До этого моя жизнь текла сама по себе, как река. Теперь мне захотелось придумать для неё какой-нибудь сюжет. И я стал куролесить и бузить... Уйти, убежать, раствориться, забыть, сбросить прошлое с плеч, как тяжёлый рюкзак!.. И никакого протеста -- одна лишь надежда на удачу после провала в первом акте! Вторая жизнь за счёт смены места проживания... Всё сложилось так, как должно было сложиться. И если у меня чего-то не получилось, то значит мне необходим был опыт разочарования.

"Дзинь, дзинь!.." -- звенело в голове. Моя чистая душа стенала, ревела навзрыд, всхлипывала, как обиженный ребёнок, и обожжённые нервы выли сиренами, тысячекратно усиливая плач по неиспользованным возможностям и плохо прожитым дням. Этот какофонический концерт оглушал, испепелял моё сознание -- он был всепожирающим пожаром. "Кто ты? Кто ты? Кто ты?" -- со змеиным шипением доносилось со всех сторон. То была нечисть -- чертенята и ведьмаки с упырями. Они копошились вокруг меня, как головастики в лужах, мерзко отражая склизкими телами солнечные блики.

"Вспомни, что ты сделал за свою жизнь?" -- строго спрашивали с высоты херувимы. Но до них было не достать. Нечисть же липла к телу, кусала в опухшие губы и веки, мешая даже взглянуть наверх...

"Дайте мне хотя бы поднять голову!" -- хотел было взмолиться я. Но вся эта чёрная сволочь не позволяла и рта открыть -- тучами комарья вилась подле.

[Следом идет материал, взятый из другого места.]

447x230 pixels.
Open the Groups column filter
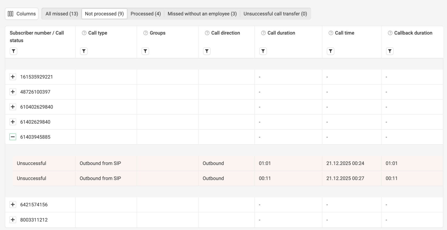click(145, 51)
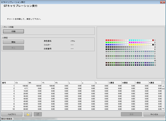The image size is (166, 121).
Task: Select the first green patch in row 2
Action: [x=106, y=43]
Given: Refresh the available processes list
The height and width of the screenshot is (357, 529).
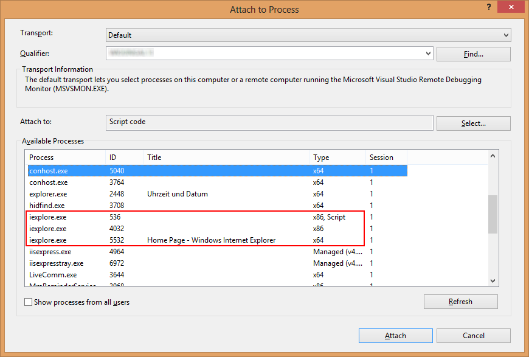Looking at the screenshot, I should point(460,302).
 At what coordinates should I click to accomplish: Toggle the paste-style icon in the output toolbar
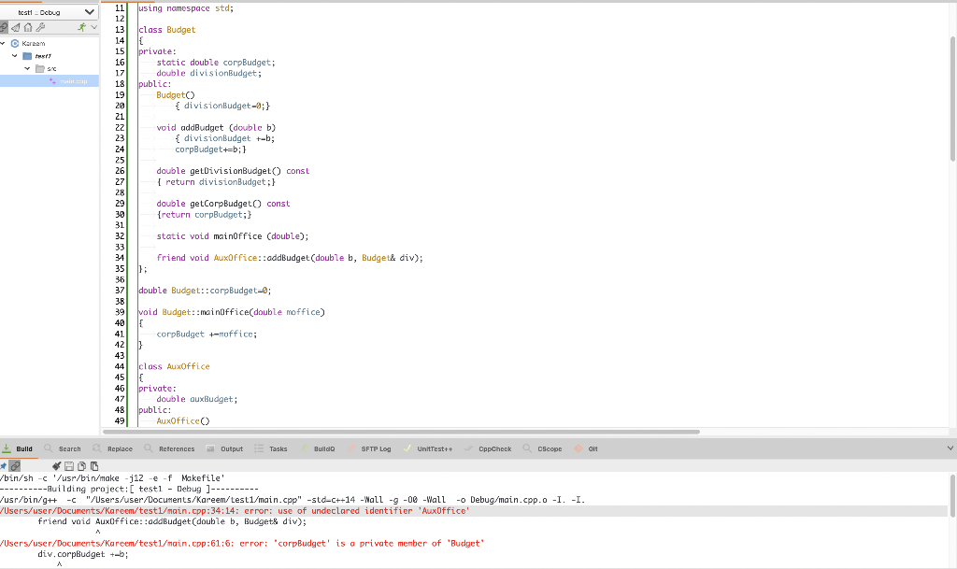pos(94,465)
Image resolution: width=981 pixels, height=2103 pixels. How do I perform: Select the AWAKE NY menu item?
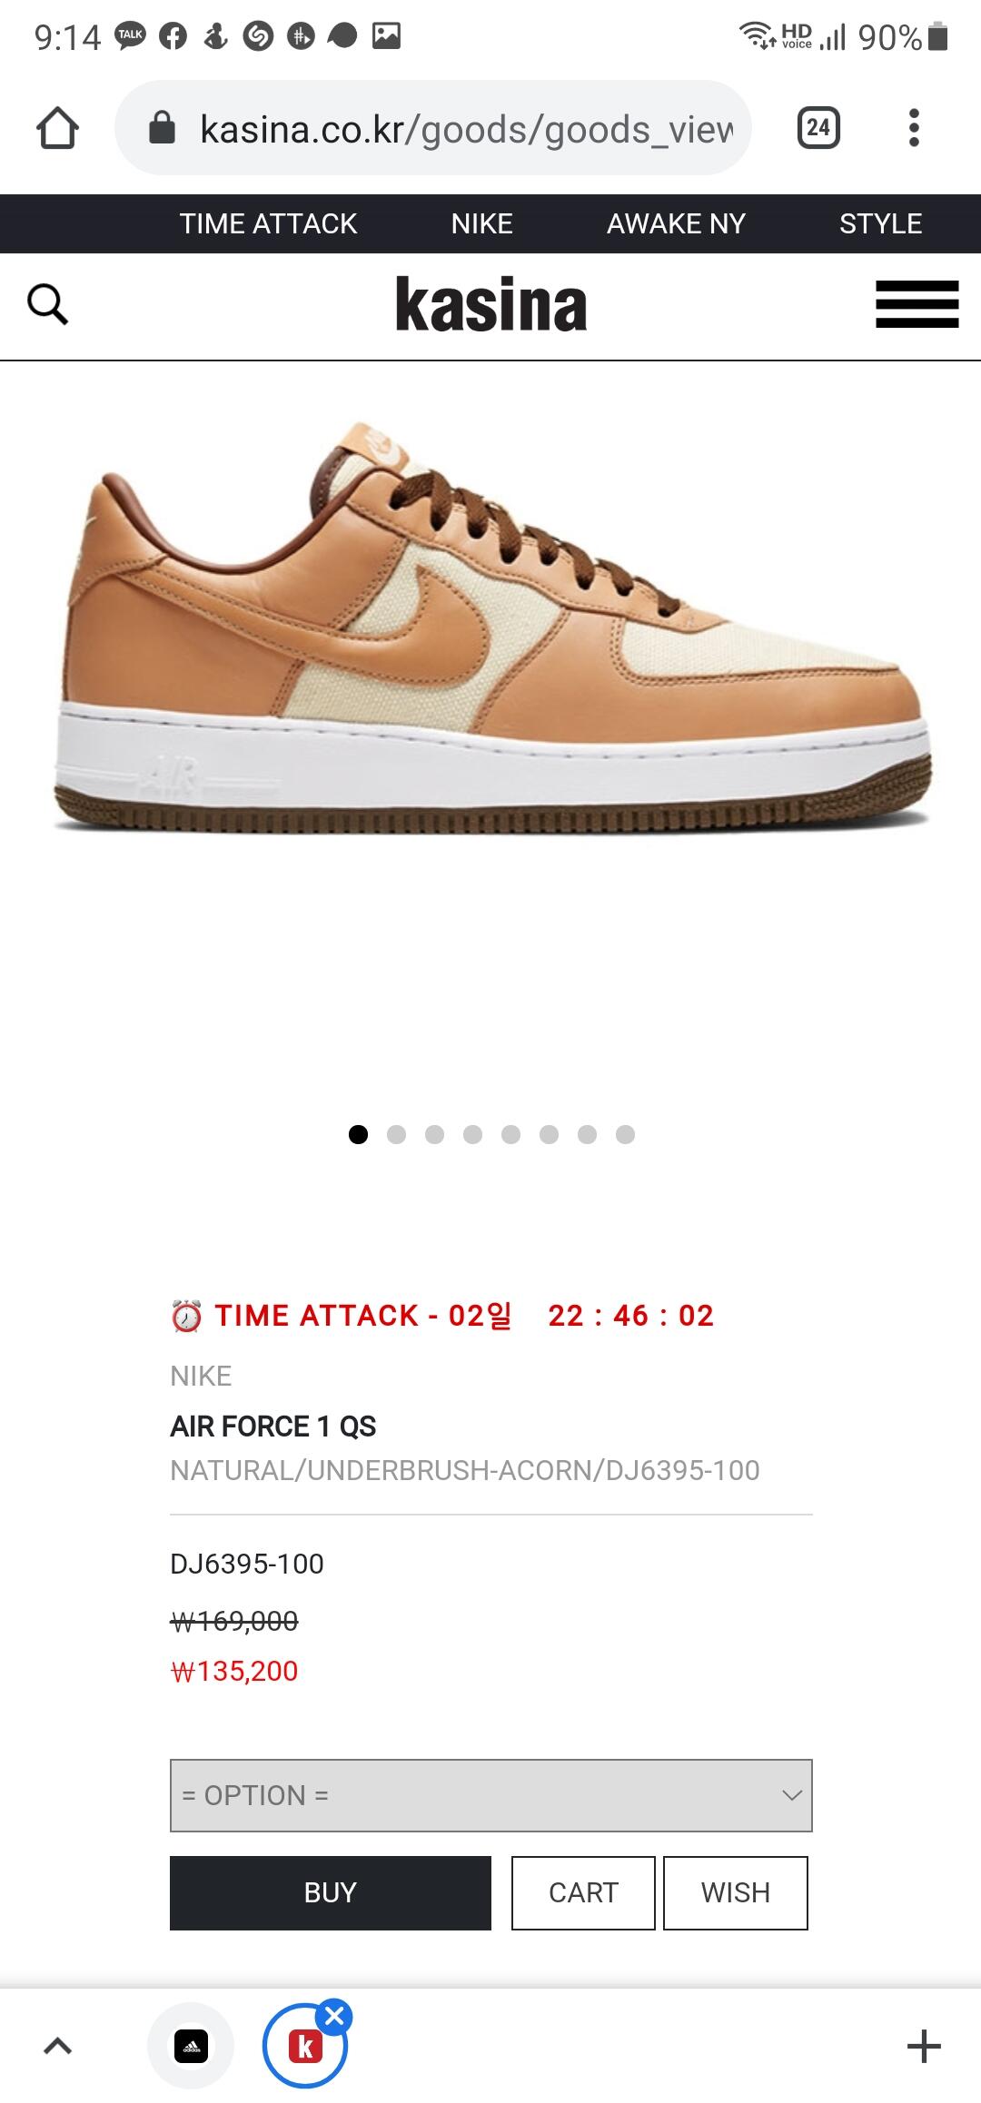coord(676,223)
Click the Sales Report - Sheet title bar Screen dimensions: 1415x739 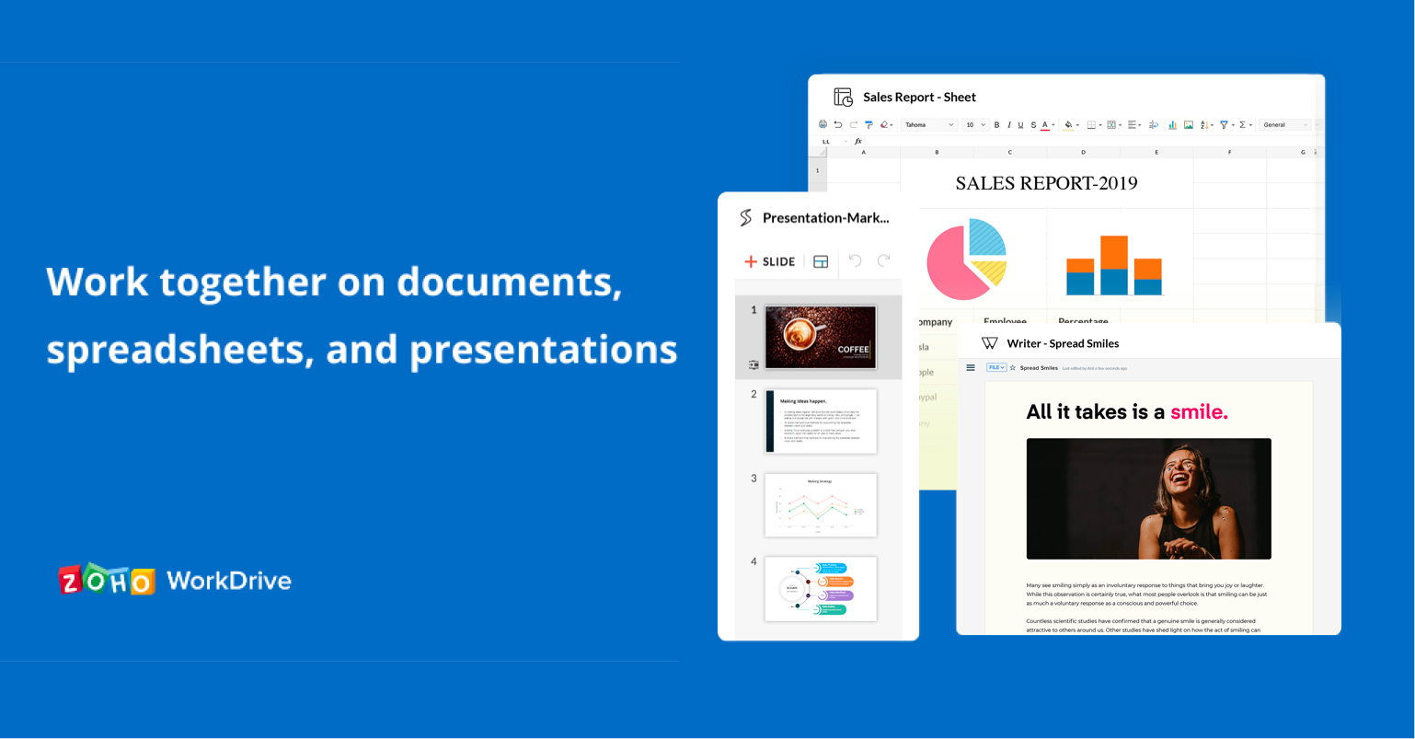tap(920, 97)
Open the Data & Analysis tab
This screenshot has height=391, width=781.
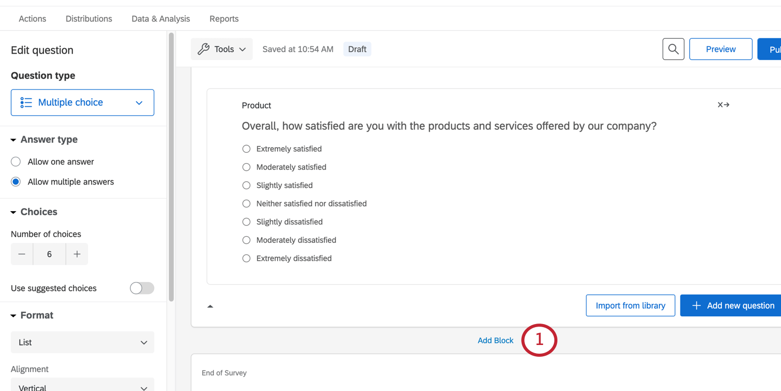tap(160, 19)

И тогда мне стало смешно. "Вы что, считаете, что так можно жить? -- закричал я, невзирая на то, что мошкара залетала мне в рот. -- Вы хотите убедить меня в том, что всё так и должно быть на самом деде? Вы хотите, чтобы я вам поверил?.. Да за кого вы меня принимаете?"

Я стал отплёвываться. Но никакого ответа не услышал. Людей рядом не было, а вся эта пищавшая мразь уж если чего и хотела, то только моей смерти -- её не стоило и спрашивать.

И тогда я понял, что жизнь моя вся прошла в окружении этой сволочи. Меня кусали, пили мою кровь, пинали ногами, а я почему-то ничего не замечал. Наоборот, выходило так, что я сам всем этим кровопийцам даже потворствовал. Меня лишали свободы и не давали жить -- просто откровенно сживали со света, -- а я искал причину жизненных неудач в себе, тем самым создавая моим врагам, коих я ошибочно считал друзьями, благоприятные условия для травли.

Как же так? Почему я не видел этого раньше? Ради чего занимался самоистязанием? Зачем помогал своим палачам? Может быть, потому, что сам был одним из них?.. И не меньше их был заинтересован в собственной смерти?..

Может быть, я был не прав, затеяв всё это отчаянное сопротивление? Может быть, стоило просто подчиниться гласу американского правосудия, позволить ему сделать из себя евнуха, калеку, хромающего на обе ноги, и жить после этого как все, боясь выделиться из толпы и успокаивая себя тем, что иного разумного выхода не было? Нет. Тогда бы я перестал быть человеком в собственных глазах, то есть человек бы во мне умер. Но что же тогда осталось бы в моей оболочке? Удивительно, но ведь многие живут, даже не задаваясь подобными вопросами.